It slides open without a noise.

Jin's translucent eyes widen, what the hell gives shooting through them. I know what they're learning over in the Newlands and the fact that she believes it makes me hate her even more.

The door slides shut behind us; I drop her bags in the empty space that is my hallway and walk toward the main room. She follows; I think she thinks that I can't hear her cat-like footsteps, but no one can stride silently enough to escape my notice.

The main room's ceilings arch high above us, glass panes trapped against the farthest wall that give a glimpse of the city. Just buldings and sky, no real monstrosities that we can see.

I wish we could see the men sleeping on benches in the centre park, little children drawing knives on each other, mothers killing to protect their children. I wish we could see the reality of Jayu, not the mask we put on for the rich and the new.

"Where'm I supposed to sleep?" Jin's voice shatters the ice around my head. I'd forgotten she was there.

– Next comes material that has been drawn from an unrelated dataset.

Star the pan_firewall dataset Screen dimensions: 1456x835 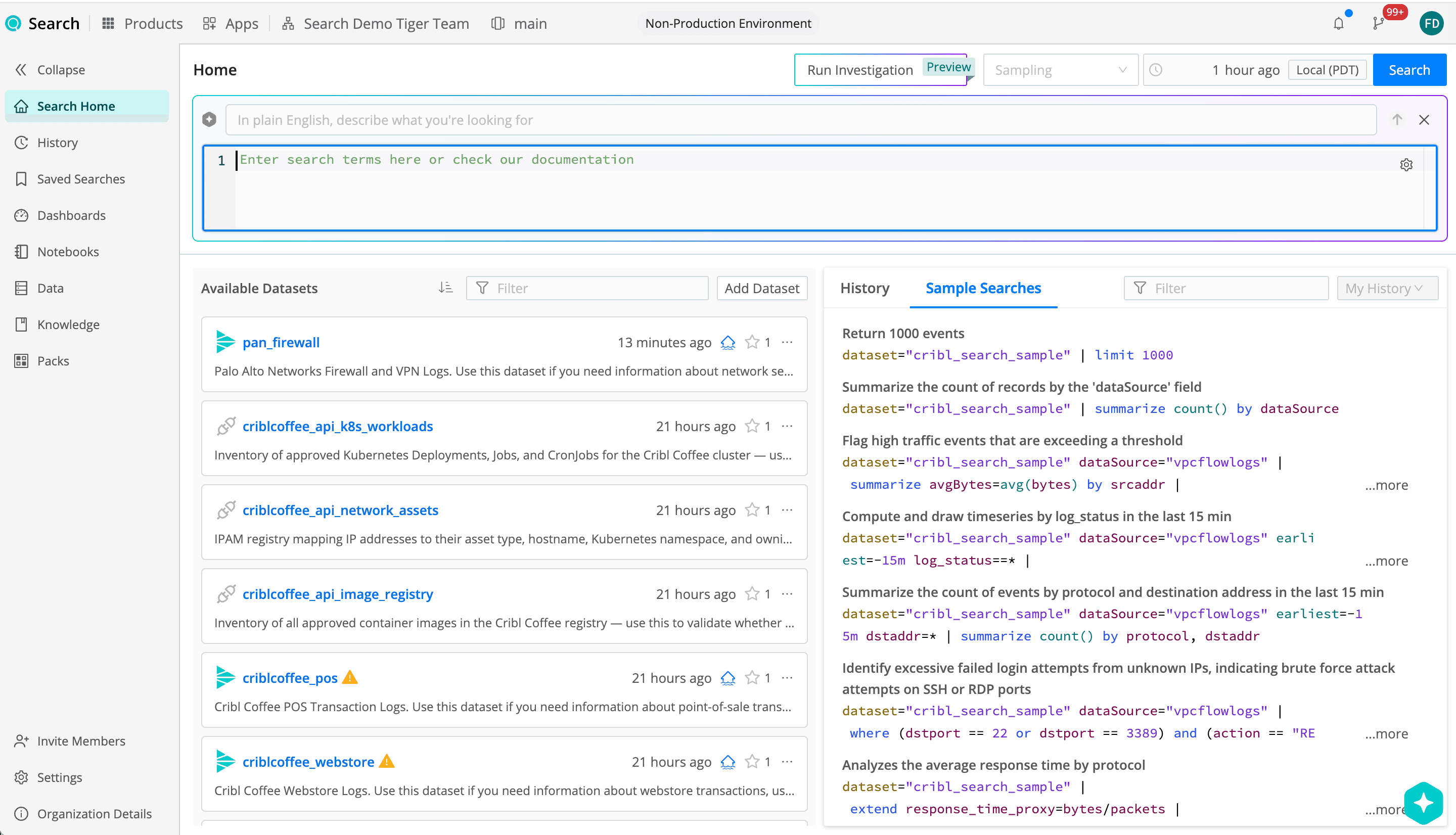752,342
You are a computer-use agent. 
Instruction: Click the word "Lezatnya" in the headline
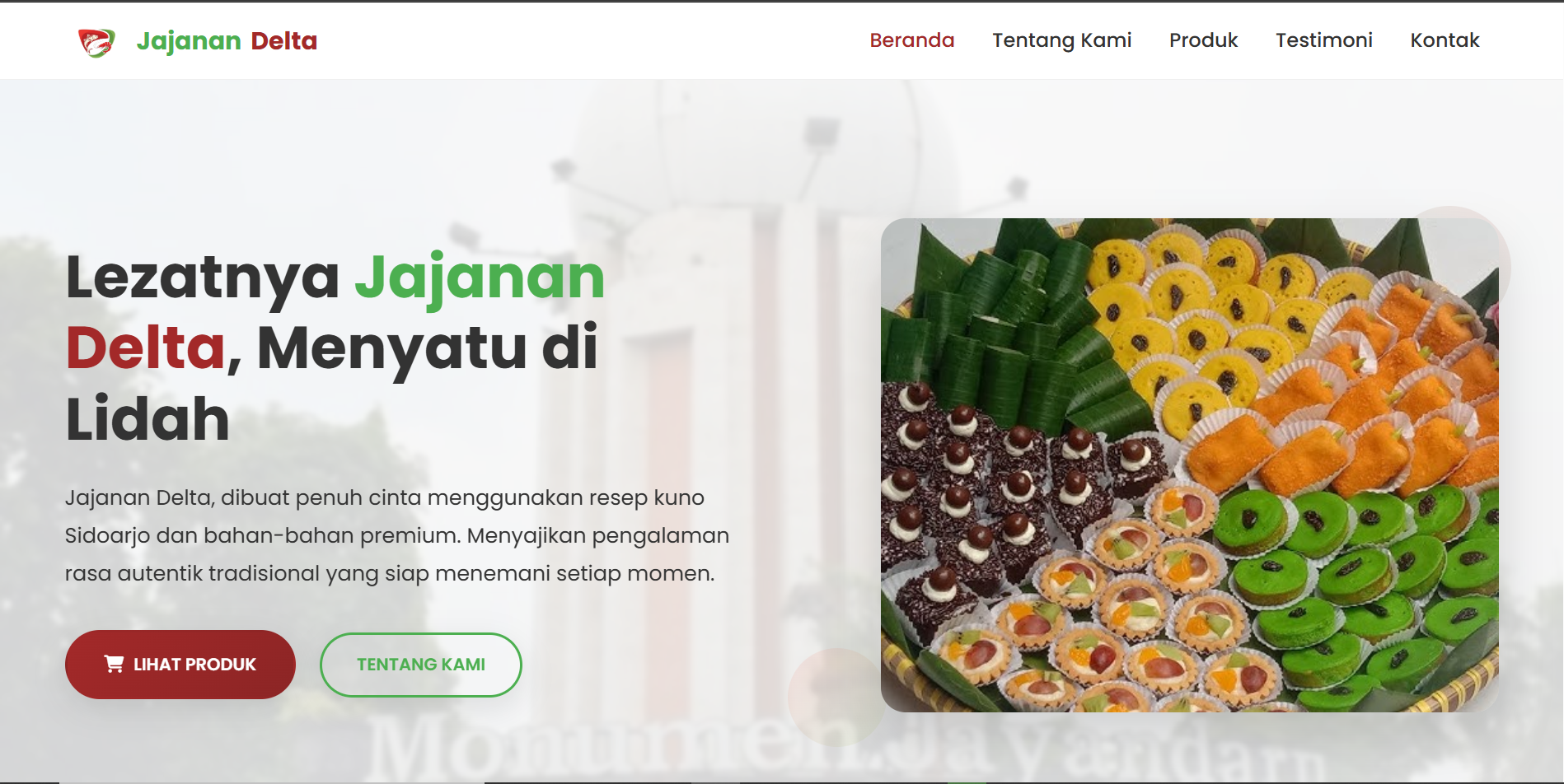[202, 277]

I motion towards another airy hallway, perpendicular to the entrance. "First door to the left. I get up early. If you don't want to be woken, wear earplugs. The walls are thin."
She mutters something I can't quite make out. I glare at her.

"What'd you say, young lady? There will be no secrets and no muttering."

She looks me dead in the eye. "I said any bitch that isn't nice to their Harbored doesn't know real pain. If you did, you'd be sensitive enough to make suggestions politely."

real pain blood on the stairs on my clothes on her real pain "where is she where's she gone i want to hold her" real pain she's gone she's gone her blood mingling with mine on my skin real pain

Red is all I see.

"You will not speak to me that way. I will not stand for it." The stars are glittering outside- when did it become night? "I'll see you in the morning."

I stalk to my bedroom, close the door; I fall onto my bed and I sob.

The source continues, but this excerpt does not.